Pixel coordinate grounding data

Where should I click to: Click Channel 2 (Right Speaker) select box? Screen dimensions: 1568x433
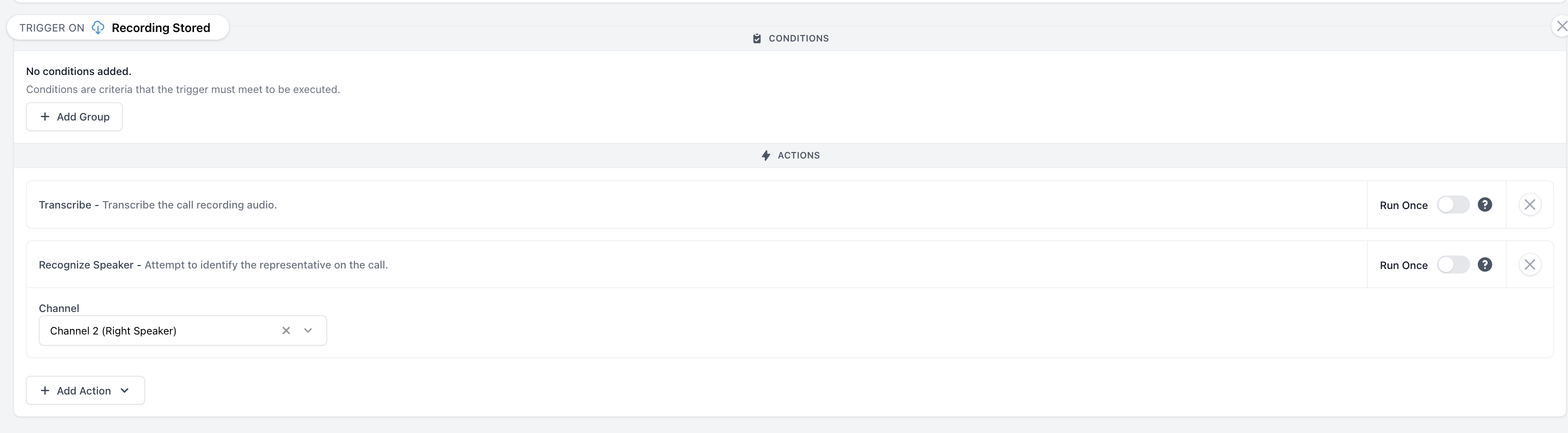pos(182,330)
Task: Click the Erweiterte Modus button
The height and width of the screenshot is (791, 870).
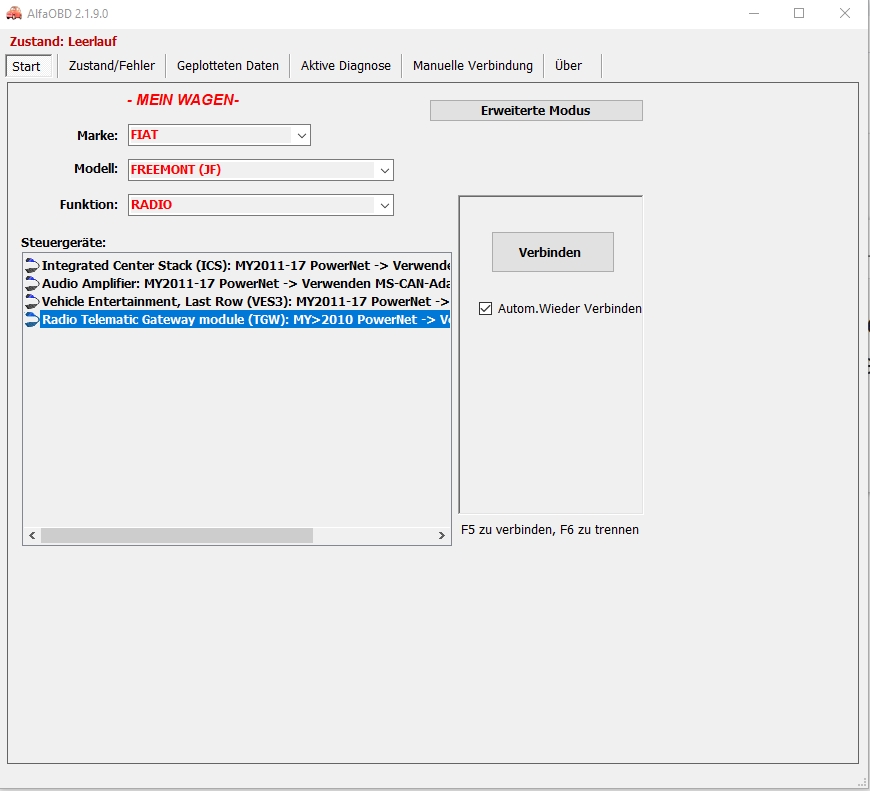Action: [x=536, y=111]
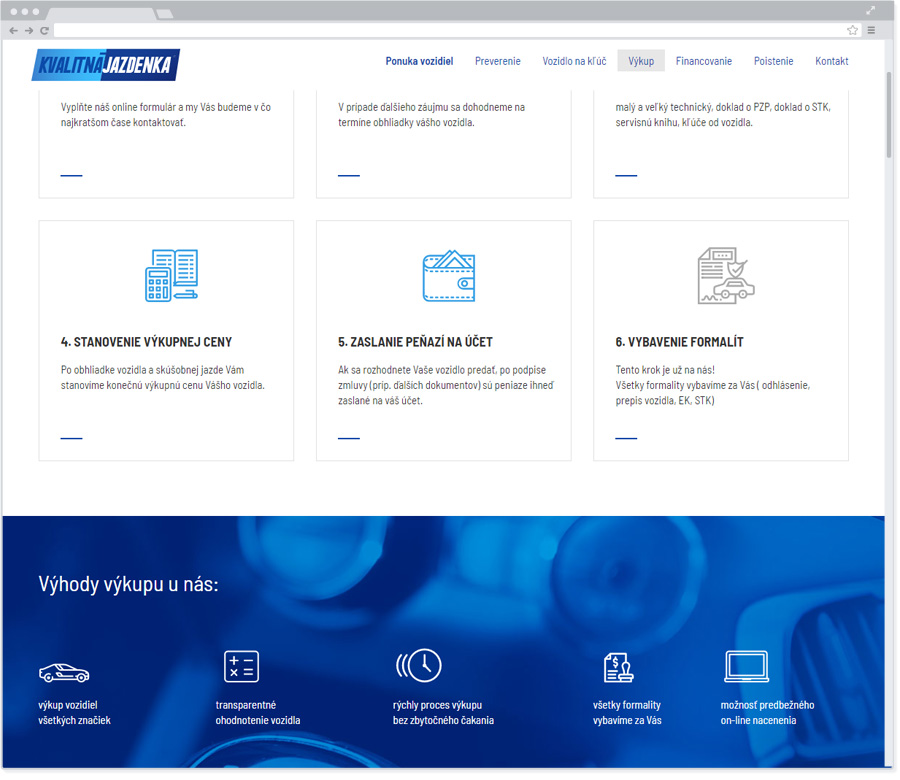Click the bookmark star in address bar

[852, 31]
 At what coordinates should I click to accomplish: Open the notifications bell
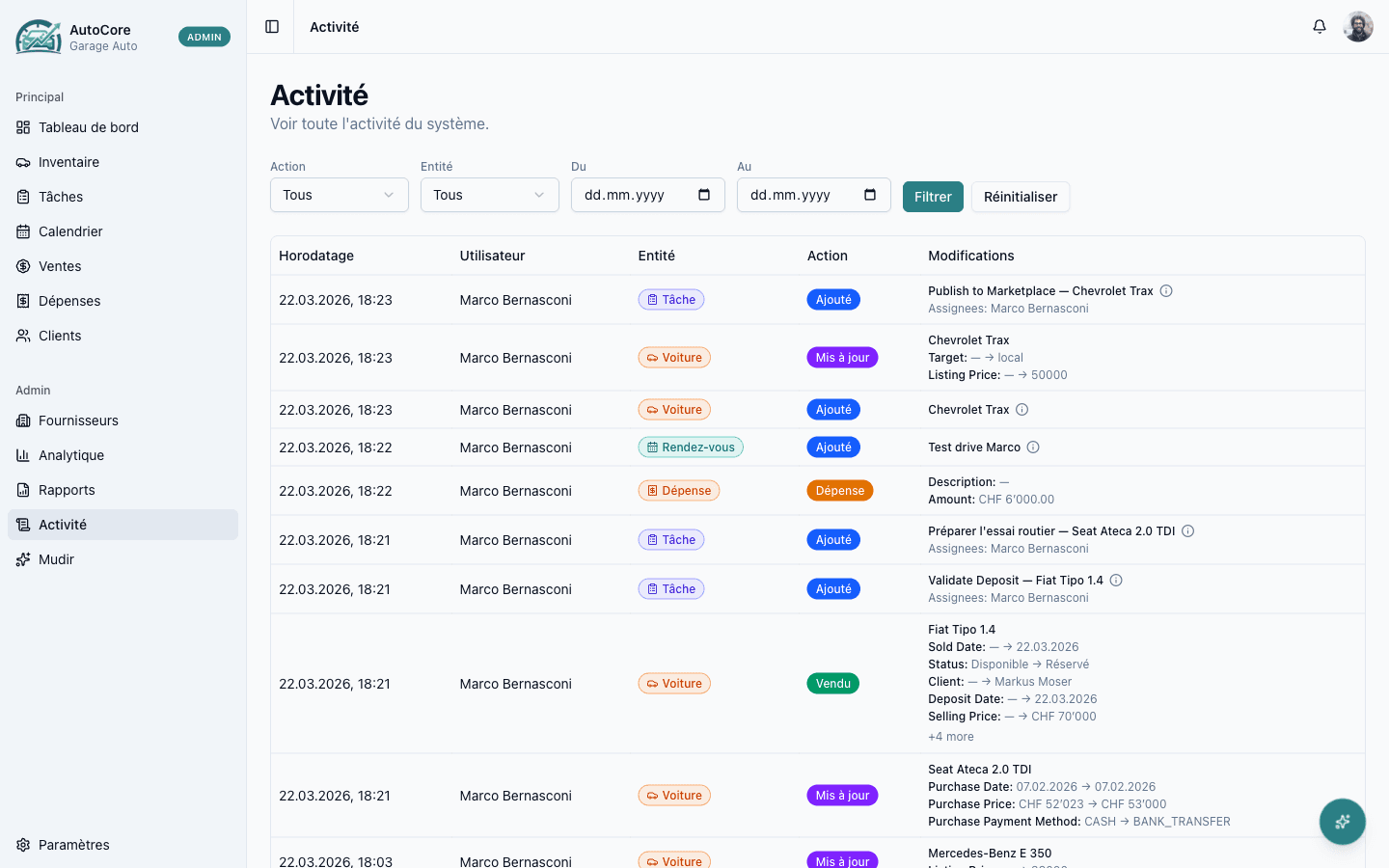pyautogui.click(x=1320, y=27)
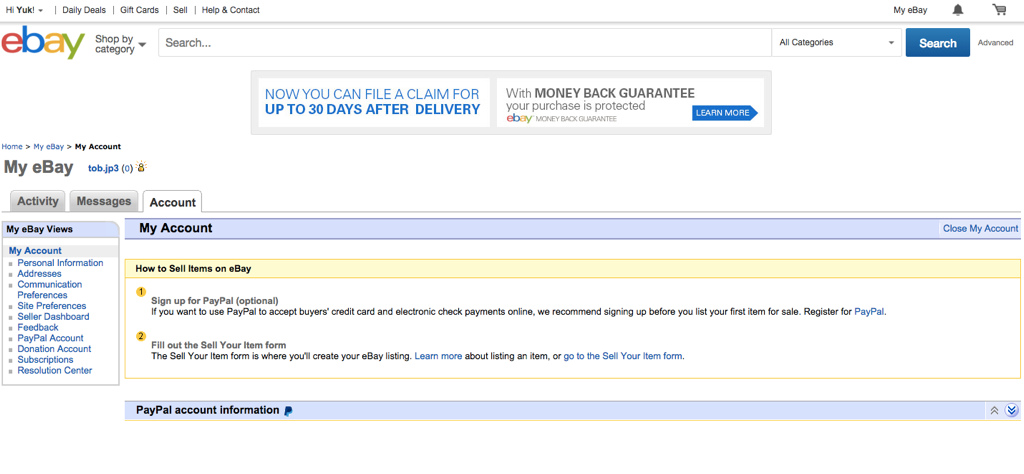Switch to the Messages tab

click(x=104, y=201)
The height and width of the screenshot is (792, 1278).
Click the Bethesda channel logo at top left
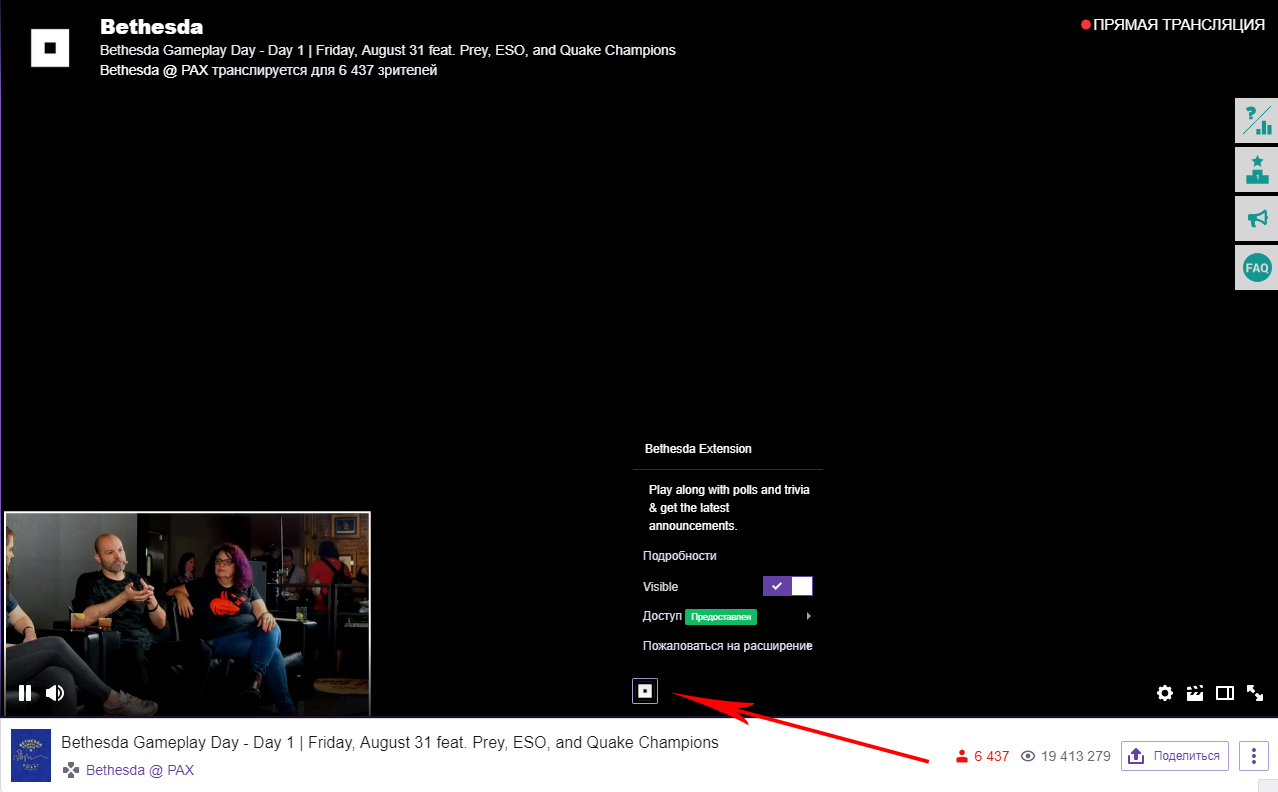(x=50, y=47)
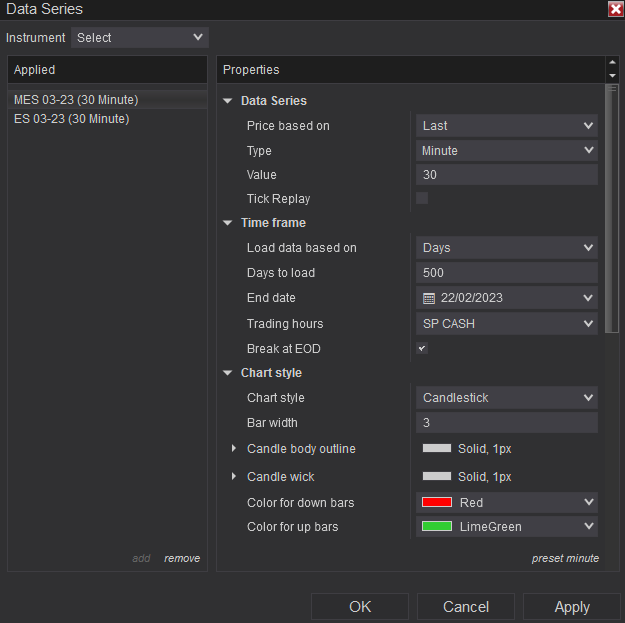Close the Data Series dialog

(615, 9)
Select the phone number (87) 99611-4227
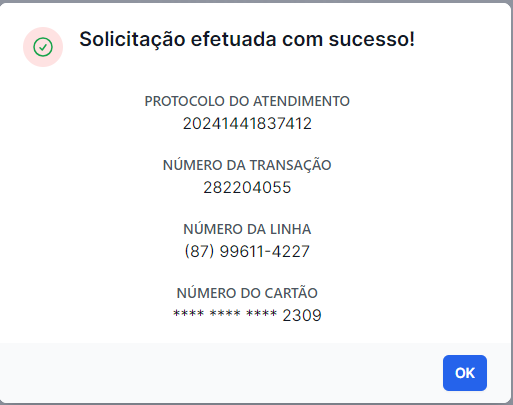 247,251
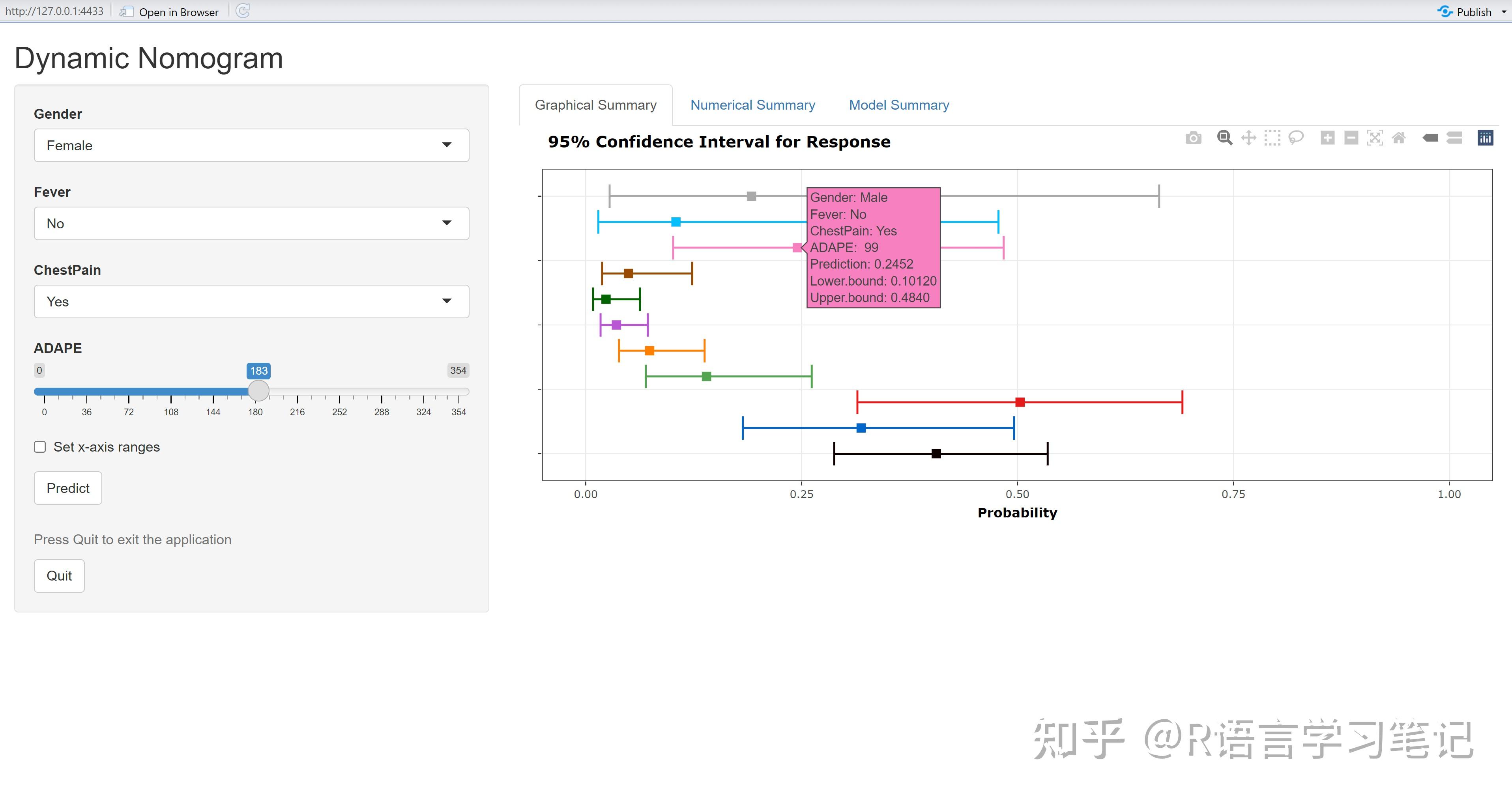Toggle compare data on hover
The image size is (1512, 799).
pyautogui.click(x=1454, y=138)
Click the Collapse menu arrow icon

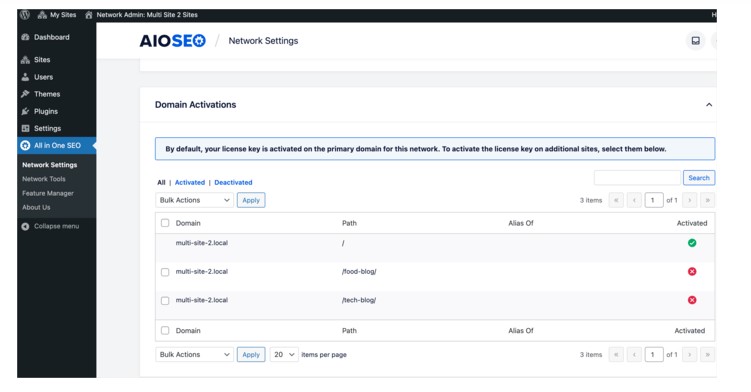coord(25,226)
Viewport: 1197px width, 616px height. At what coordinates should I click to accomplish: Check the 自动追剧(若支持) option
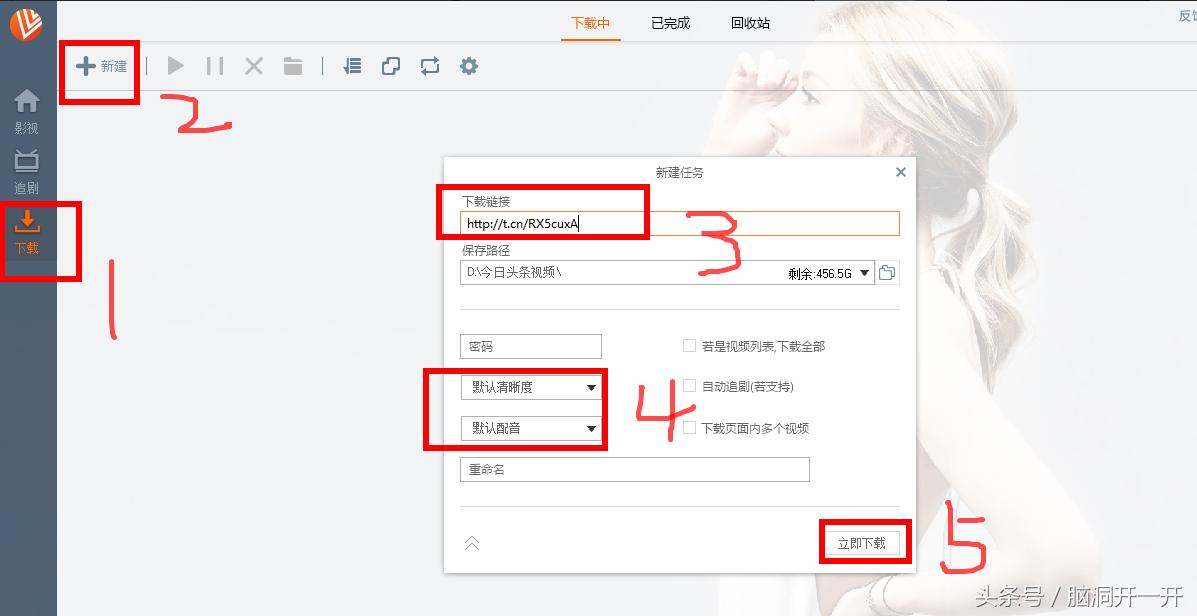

**Problem details:**
From the line containing "Task: Click the Erweiterte Modus button" through the last line of the entries, both included, print each line exactly and omit any picture.

**Result below:**
Task: Click the Erweiterte Modus button
The height and width of the screenshot is (791, 870).
Action: [x=536, y=111]
Click the bookmark star in address bar

[852, 31]
 At what coordinates should I click to accomplish: Open the notifications bell
pyautogui.click(x=1320, y=27)
Switch to the Messages tab

click(x=104, y=201)
The height and width of the screenshot is (792, 1278).
Click the Bethesda channel logo at top left
(x=50, y=47)
Close the Data Series dialog

(615, 9)
Select the phone number (87) 99611-4227
 247,251
Toggle compare data on hover
The image size is (1512, 799).
pyautogui.click(x=1454, y=138)
Click the Collapse menu arrow icon

coord(25,226)
Viewport: 1197px width, 616px height. At what coordinates should I click to accomplish: Check the 自动追剧(若支持) option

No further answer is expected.